Retour à Tsirana où l’auteur entame une carrière d’écrivain d’autant plus tumultueuse qu’il prend ses distances par rapport au régime. L’ambiance est très animée dans l’appartement où se retrouvent les étudiants rentrés de l’étranger à la suite du « Grand Schisme » scellant l’isolement de l’Albanie. Alors que le Père reste très discret, la Poupée devient le centre de l’attention générale à qui on demande l’avis. « (…) si la conversation attirait la Poupée, c’est justement à proportion de son inintelligibilité. » Parfois, on se demandait si elle fréquentait les théâtres, dans un effort d’émancipation…

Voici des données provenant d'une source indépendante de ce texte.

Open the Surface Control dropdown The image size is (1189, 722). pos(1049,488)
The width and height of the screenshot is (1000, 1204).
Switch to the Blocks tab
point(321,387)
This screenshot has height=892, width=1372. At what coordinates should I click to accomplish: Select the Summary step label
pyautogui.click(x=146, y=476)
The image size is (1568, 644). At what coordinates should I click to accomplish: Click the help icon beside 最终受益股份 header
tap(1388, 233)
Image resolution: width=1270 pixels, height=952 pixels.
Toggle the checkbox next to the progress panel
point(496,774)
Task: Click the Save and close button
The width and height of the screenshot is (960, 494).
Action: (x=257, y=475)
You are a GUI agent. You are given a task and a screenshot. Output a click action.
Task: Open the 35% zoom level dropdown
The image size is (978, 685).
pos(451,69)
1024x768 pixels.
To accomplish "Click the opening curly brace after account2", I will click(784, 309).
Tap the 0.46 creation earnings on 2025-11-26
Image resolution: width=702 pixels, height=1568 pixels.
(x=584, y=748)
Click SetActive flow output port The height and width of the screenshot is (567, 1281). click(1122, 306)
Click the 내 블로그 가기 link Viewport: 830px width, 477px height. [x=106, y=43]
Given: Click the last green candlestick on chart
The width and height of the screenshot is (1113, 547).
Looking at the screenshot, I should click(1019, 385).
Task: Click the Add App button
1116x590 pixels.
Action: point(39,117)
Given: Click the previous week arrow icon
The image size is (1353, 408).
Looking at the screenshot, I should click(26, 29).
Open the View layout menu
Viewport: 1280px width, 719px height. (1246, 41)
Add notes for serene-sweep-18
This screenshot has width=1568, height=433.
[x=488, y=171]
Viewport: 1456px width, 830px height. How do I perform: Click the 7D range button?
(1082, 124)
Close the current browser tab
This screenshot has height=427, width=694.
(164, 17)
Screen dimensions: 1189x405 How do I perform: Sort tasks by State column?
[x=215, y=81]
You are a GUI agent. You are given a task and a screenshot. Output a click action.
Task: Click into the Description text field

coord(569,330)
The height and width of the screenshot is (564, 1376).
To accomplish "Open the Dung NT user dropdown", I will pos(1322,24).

Ismail a « le désir forcené d’écrire des livres hors du commun ». Le Père meurt. « La Poupée eut l’air totalement perdue. ». Quand Ismail et Héléna quittent à grand fracas l’Albanie après avoir demandé des élections libres, la Poupée et Kaku, la sœur d’Ismail, assistent éplorées et impuissantes à l’enlèvement par la police secrète albanaise des malles contenant les manuscrits de l’écrivain. La Poupée rejoint son mari dans la tombe « gisant dans son cercueil, toute blanche, avec un peu de rouge aux joues – une véritable poupée dans sa boîte à jouets. ». Qu’a-t-elle été pour lui ? Que lui a-t-elle donné ? « Comme j’avais essayé tant de fois de te l’expliquer, la question du don se manifeste par son contraire : c’est plus souvent une chose qui fait défaut qu’une chose en plus ». Rien que pour arriver à cette phrase sublime et paradoxale, il faut lire « La Poupée » d’Ismail Kadaré.
Retour à Gjirokastër pour reconstruire la maison dont « (…) le toit, composé, comme tous ceux de la cité, d’épaisses lazures qui, lorsque les poutres qui les soutenaient venaient à brûler, s’abattaient brusquement de tout leur poids, la dévastant entièrement. En d’autres termes, on aurait pu dire que la demeure des Kadaré avait été bombardée par sa propre toiture- autrement dit encore qu’elle s’était autodétruite.», C’est le « trop » qui détruit la maison. Est-ce au tour de Héléna de devenir prisonnière de la maison ?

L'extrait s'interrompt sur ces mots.